Exercise instructions: Word for word, restate the lines of the data from the first through the one containing "Task: Click the", and nothing else.

Exercise material:

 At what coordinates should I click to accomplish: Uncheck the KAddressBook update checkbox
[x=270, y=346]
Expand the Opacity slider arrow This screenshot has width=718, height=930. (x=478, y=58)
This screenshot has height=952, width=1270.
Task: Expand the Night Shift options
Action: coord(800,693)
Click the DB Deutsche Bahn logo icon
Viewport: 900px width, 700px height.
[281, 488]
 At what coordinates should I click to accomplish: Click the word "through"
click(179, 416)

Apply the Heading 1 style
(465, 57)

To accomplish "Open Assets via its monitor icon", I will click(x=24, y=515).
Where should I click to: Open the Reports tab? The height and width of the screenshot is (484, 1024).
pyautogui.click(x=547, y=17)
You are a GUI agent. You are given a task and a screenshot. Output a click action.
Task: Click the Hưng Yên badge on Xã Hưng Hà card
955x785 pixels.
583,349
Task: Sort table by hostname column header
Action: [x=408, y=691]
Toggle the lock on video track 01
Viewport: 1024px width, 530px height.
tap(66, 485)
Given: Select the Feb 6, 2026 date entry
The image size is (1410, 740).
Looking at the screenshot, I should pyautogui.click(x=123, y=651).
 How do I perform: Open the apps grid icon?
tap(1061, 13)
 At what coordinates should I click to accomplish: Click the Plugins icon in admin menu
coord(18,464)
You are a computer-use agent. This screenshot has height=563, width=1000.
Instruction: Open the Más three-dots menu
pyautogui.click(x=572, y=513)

Task result:
 At what coordinates should I click to accomplish: Uncheck the KAddressBook update checkbox
[x=270, y=346]
Expand the Opacity slider arrow This screenshot has width=718, height=930. (x=478, y=58)
This screenshot has height=952, width=1270.
Task: Expand the Night Shift options
Action: coord(800,693)
Click the DB Deutsche Bahn logo icon
Viewport: 900px width, 700px height.
[281, 488]
 At what coordinates should I click to accomplish: Click the word "through"
click(179, 416)

Apply the Heading 1 style
(465, 57)

To accomplish "Open Assets via its monitor icon", I will click(x=24, y=515).
Where should I click to: Open the Reports tab? The height and width of the screenshot is (484, 1024).
pyautogui.click(x=547, y=17)
You are a GUI agent. You are given a task and a screenshot. Output a click action.
Task: Click the Hưng Yên badge on Xã Hưng Hà card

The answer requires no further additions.